• [PROMPT]
What is the number of lines in the records that contain "screenshot"? Give only that number.

• [RECORDS]

++++++++++++++++++++

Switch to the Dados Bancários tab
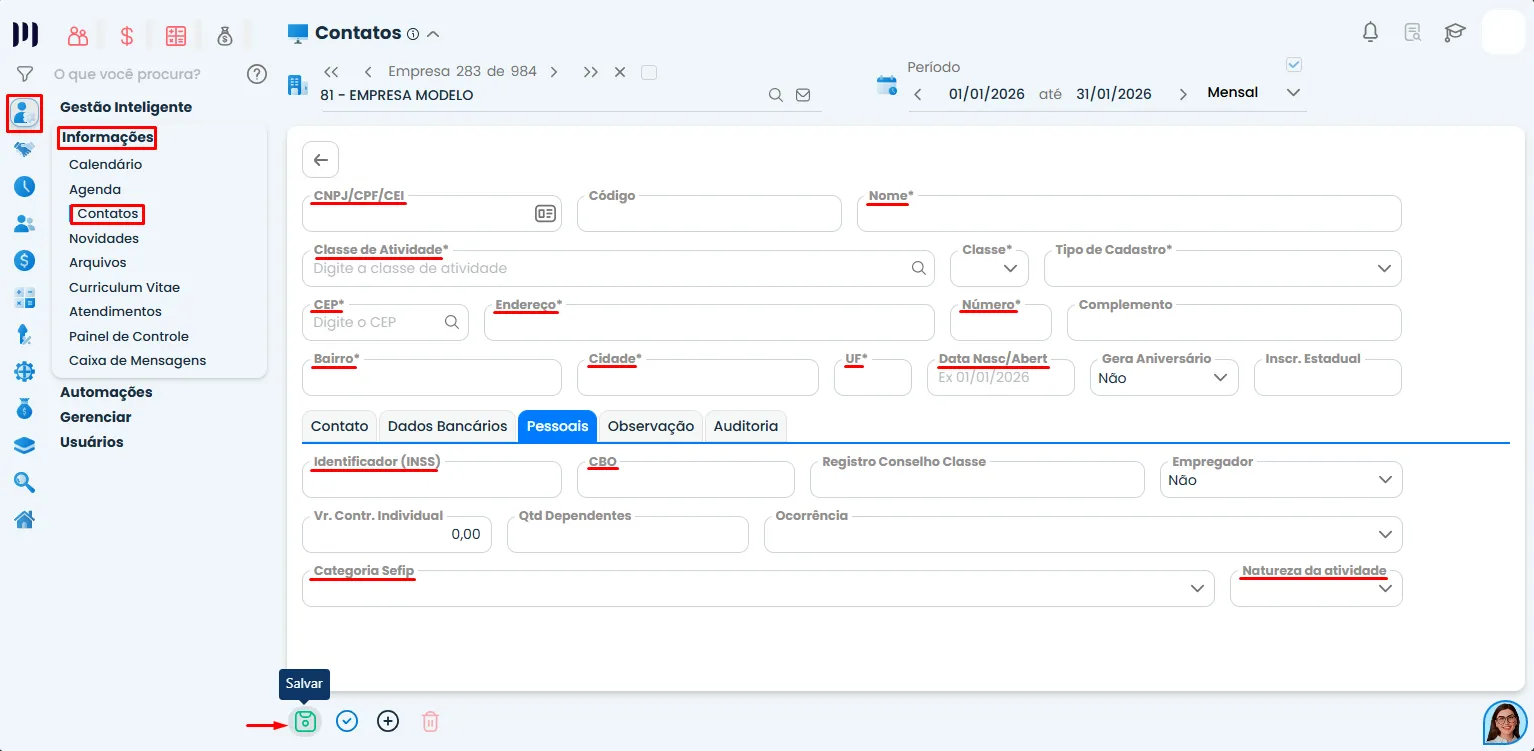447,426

++++++++++++++++++++

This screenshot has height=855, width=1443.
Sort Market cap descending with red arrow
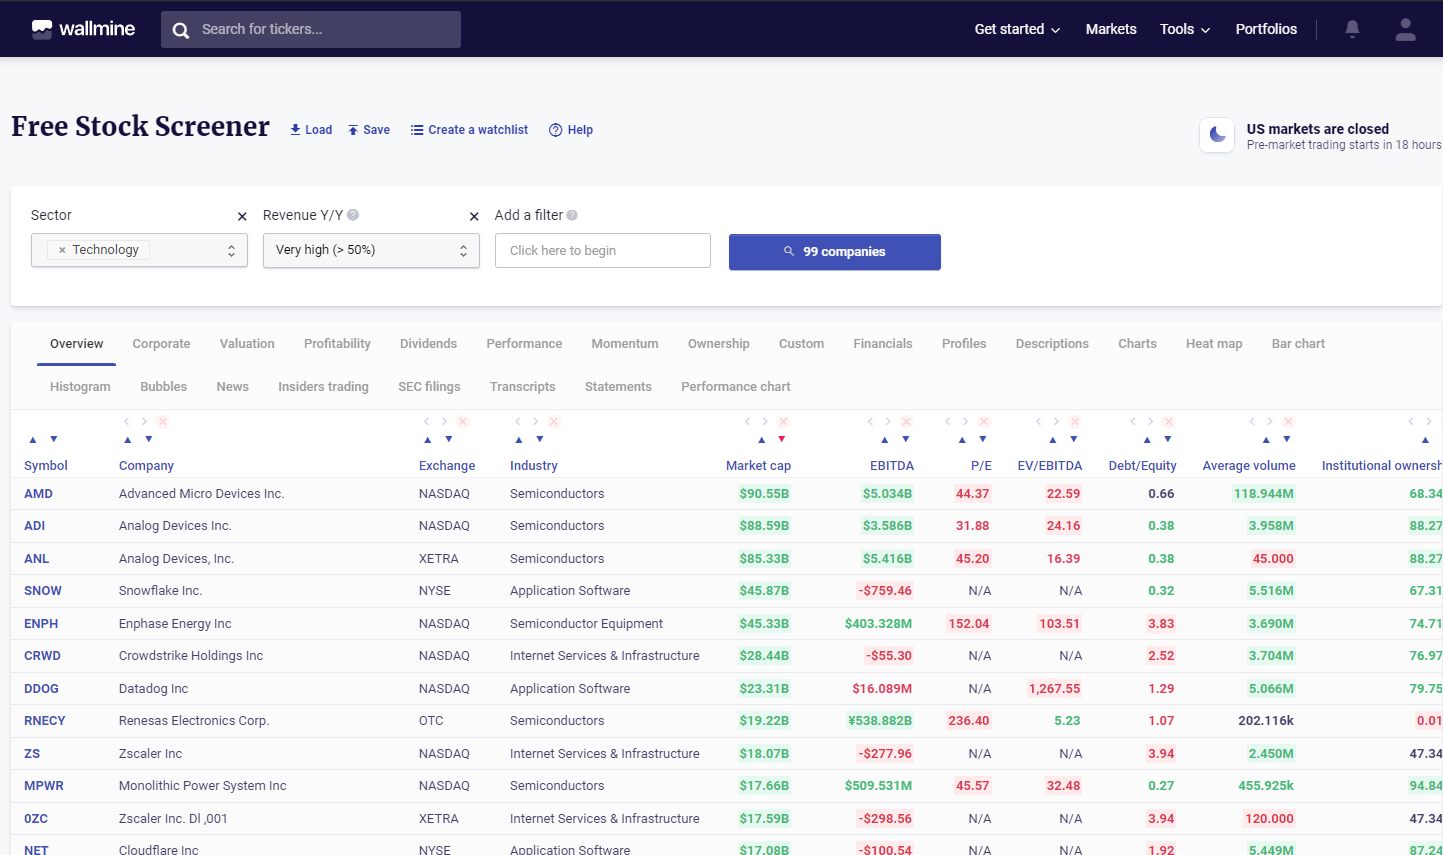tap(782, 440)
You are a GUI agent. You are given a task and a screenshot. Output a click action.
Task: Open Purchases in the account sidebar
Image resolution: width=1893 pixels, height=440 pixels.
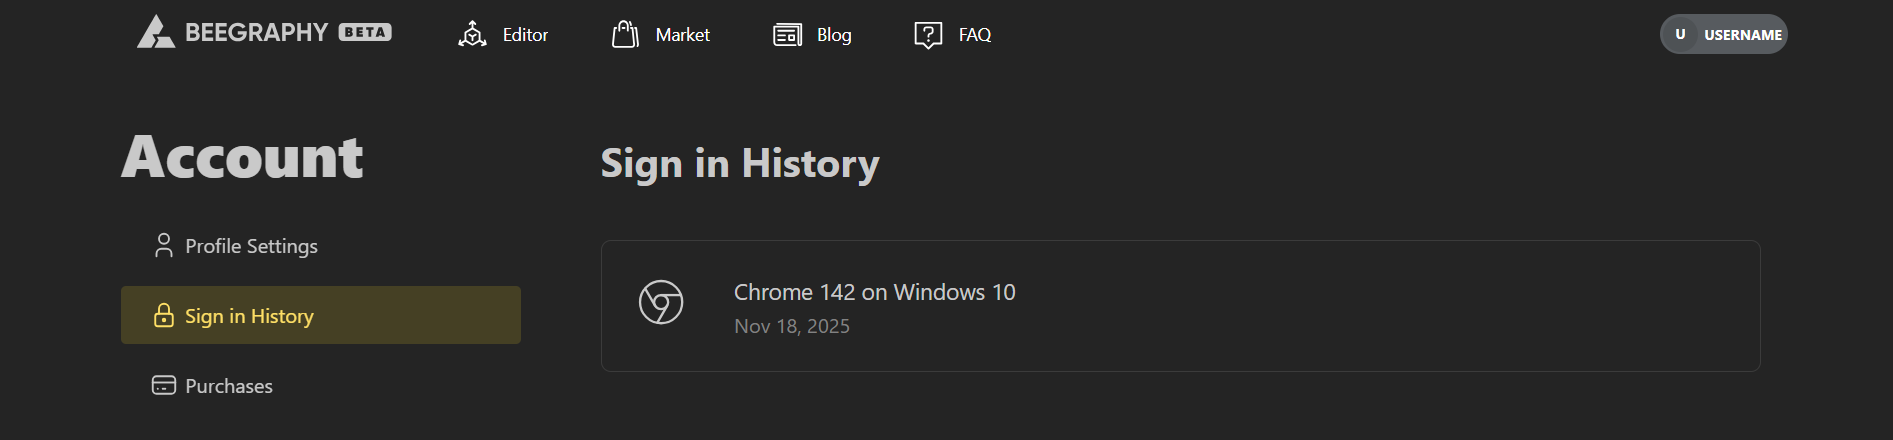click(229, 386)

++++++++++++++++++++

• [SOLVED PROBLEM]
2